Multiple tools have heavily overlapping purposes: ask_pipeworx, ask_pipeworx_beta, ask_pipeworx_grounded, deep_research, and validate_claim all answer natural-language data questions. The six Polymarket/prediction-market tools also blur together, and ai_visibility_check versus scan_competitor_ai_presence are near-duplicates.

Naming Consistency4/5

Snake_case is used consistently, and most tools follow a verb-first or domain-prefixed pattern (ask_pipeworx, compare_entities, subscribe, polymarket_*).

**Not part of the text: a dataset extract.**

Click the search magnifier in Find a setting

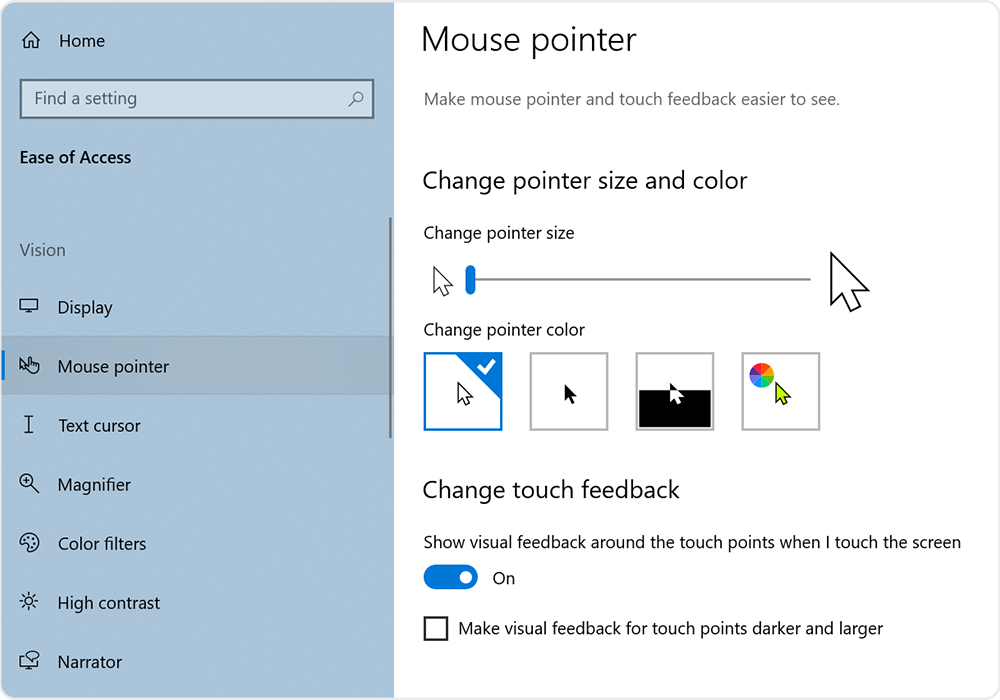(356, 99)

Minor deviations like entity_profile, resource_data, and ai_visibility_check are noun-first, but nothing is chaotic or mixed-cased.

Tool Count2/5

33 tools is excessive for a server named 'Data Gov In' whose actual domain-specific surface is only resource_data and resource_meta. The rest are generic Pipeworx, prediction-market, memory, and utility tools that do not belong to the apparent India open-data scope.

Completeness1/5

For a data.gov.in server, the surface is severely incomplete: there is no way to search or list datasets/resources, only fetch metadata and data for a known resourceId. The overwhelming majority of tools serve unrelated domains, so an agent using this server for Indian government data will hit dead ends immediately.